Uma derrota? Quase ilogicamente, é projetado um trecho do Henrique V de Kenneth Branagh. O rei inglês discursa para a multidão. Na onda do texto shakespeariano fala-se de glória, de honra, de uma iminente batalha na qual as forças do inimigo são três, quatro, cinco vezes superiores. Entretanto as tropas inglesas derrotarão clamorosamente os franceses. Logo um outro vídeo, é a vez de Papa Francisco. Palavras pronunciadas em voz baixa, mas cortantes feito um fio de espada. Fala dos pobres, tesouro da Igreja. Do trabalho que dá dignidade ao homem.

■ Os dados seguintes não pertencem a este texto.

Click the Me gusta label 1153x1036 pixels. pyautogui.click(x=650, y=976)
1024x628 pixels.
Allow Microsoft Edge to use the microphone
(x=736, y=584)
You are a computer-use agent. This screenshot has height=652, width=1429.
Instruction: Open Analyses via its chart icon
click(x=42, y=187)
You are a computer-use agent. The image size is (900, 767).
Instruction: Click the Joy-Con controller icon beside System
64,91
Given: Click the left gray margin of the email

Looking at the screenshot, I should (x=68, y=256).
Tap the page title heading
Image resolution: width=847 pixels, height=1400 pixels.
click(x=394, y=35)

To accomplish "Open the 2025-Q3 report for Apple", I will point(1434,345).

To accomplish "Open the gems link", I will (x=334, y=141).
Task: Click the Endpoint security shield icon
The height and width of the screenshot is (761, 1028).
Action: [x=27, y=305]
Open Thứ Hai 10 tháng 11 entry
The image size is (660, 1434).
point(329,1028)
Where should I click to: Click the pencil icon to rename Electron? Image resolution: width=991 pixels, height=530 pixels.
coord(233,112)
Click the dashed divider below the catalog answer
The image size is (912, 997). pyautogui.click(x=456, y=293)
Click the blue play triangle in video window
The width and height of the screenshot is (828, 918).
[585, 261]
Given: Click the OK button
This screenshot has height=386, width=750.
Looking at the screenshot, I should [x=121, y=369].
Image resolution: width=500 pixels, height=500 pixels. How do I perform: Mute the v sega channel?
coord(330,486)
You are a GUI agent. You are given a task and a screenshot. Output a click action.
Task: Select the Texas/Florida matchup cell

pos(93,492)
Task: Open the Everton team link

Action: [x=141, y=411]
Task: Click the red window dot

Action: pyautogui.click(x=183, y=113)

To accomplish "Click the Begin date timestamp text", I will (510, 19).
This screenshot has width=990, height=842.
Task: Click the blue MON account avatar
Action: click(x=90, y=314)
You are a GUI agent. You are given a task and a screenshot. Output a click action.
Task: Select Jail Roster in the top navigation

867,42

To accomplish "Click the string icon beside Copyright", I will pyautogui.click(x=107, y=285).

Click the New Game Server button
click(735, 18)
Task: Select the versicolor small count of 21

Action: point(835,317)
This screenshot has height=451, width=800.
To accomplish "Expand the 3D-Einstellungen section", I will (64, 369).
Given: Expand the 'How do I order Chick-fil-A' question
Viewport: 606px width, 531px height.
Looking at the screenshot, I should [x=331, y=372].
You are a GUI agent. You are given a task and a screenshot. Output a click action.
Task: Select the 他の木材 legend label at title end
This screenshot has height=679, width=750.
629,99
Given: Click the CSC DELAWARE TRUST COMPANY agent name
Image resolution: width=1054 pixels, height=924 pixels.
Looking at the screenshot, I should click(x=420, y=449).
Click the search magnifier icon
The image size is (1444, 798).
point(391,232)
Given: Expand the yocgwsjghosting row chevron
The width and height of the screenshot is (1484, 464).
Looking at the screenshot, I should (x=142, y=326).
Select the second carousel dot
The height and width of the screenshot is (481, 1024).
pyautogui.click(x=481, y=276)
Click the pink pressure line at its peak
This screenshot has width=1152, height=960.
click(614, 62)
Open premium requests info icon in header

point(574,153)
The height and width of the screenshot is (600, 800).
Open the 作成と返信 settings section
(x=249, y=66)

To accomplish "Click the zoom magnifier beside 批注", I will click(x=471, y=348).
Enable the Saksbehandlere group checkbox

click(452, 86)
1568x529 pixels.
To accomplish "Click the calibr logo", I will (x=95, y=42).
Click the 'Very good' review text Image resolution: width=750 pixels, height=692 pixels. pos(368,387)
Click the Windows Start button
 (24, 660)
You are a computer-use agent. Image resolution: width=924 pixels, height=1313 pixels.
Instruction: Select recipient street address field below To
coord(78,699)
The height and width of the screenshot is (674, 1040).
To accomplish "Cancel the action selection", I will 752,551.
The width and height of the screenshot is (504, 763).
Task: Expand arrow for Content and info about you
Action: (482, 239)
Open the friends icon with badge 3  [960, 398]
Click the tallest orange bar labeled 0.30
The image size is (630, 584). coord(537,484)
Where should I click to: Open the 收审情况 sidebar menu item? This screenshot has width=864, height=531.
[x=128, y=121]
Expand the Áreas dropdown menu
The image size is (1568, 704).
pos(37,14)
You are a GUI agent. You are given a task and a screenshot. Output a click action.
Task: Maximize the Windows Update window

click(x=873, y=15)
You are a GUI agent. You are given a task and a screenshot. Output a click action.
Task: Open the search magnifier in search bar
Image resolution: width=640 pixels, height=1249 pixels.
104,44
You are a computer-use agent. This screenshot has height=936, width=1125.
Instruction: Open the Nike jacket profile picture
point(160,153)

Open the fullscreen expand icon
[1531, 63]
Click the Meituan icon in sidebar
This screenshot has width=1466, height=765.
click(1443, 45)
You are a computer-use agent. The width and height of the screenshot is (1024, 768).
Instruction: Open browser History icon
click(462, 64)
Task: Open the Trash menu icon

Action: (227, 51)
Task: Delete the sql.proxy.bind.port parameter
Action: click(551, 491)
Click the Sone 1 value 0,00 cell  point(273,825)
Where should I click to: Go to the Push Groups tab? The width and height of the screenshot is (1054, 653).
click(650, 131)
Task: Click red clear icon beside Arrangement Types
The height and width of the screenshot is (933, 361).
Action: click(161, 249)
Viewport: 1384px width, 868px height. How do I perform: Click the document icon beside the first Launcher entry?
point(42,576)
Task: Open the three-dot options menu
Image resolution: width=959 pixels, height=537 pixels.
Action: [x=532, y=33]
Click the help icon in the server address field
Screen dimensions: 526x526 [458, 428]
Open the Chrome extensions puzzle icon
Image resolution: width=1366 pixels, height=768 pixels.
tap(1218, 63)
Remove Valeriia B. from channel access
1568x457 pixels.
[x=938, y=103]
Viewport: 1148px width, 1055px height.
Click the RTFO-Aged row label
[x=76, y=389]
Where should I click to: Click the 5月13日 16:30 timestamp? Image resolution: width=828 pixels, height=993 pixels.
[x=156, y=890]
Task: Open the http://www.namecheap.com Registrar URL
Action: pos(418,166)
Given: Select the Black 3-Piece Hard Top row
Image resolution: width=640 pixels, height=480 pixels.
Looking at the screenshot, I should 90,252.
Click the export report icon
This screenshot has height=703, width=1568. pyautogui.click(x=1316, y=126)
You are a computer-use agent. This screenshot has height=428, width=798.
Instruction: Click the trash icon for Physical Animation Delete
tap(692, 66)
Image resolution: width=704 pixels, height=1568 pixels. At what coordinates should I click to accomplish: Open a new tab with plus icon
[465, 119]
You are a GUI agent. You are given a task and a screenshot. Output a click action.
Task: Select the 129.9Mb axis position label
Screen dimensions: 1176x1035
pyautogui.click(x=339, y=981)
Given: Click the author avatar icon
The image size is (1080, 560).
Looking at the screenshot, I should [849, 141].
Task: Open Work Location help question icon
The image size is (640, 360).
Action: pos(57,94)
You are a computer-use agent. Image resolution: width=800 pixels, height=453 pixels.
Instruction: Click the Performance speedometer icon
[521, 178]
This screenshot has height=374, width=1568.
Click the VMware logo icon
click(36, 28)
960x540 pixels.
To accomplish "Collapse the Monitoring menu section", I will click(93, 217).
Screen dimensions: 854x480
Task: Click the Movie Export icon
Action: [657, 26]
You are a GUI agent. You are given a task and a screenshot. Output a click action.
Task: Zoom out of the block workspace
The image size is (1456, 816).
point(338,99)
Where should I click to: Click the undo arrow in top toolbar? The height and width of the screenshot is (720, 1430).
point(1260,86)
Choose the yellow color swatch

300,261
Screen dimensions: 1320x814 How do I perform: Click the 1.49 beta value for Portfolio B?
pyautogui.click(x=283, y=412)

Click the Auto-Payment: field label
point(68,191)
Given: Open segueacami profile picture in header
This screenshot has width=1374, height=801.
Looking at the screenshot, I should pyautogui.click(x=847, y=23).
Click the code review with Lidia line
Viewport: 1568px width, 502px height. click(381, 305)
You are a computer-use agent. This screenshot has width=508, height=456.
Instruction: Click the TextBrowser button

E de esperança: “Não deixem que lhes roubem a esperança”, é o encorajamento.

Enquanto passam as imagens, vem o momento de maior intensidade emotiva. Os trabalhadores das cozinhas tiram seus elegantes uniformes brancos de cozinheiro e vestem o blusão pardo dos serviços assim-chamados intramuros. “Faço votos que seja verdadeiramente o penúltimo jantar, não o fim de uma experiência”, comenta ao microfone a prefeita de Pádua, Patrícia Impresa. “Não devemos perder a esperança. Foram vocês que me ensinaram esta palavra. Vendo a paixão com que vocês trabalham, ouvindo contar os seus projetos para o futuro, senti-me enriquecida. Vocês demonstram viver uma esperança que raramente temos nós que estamos fora”.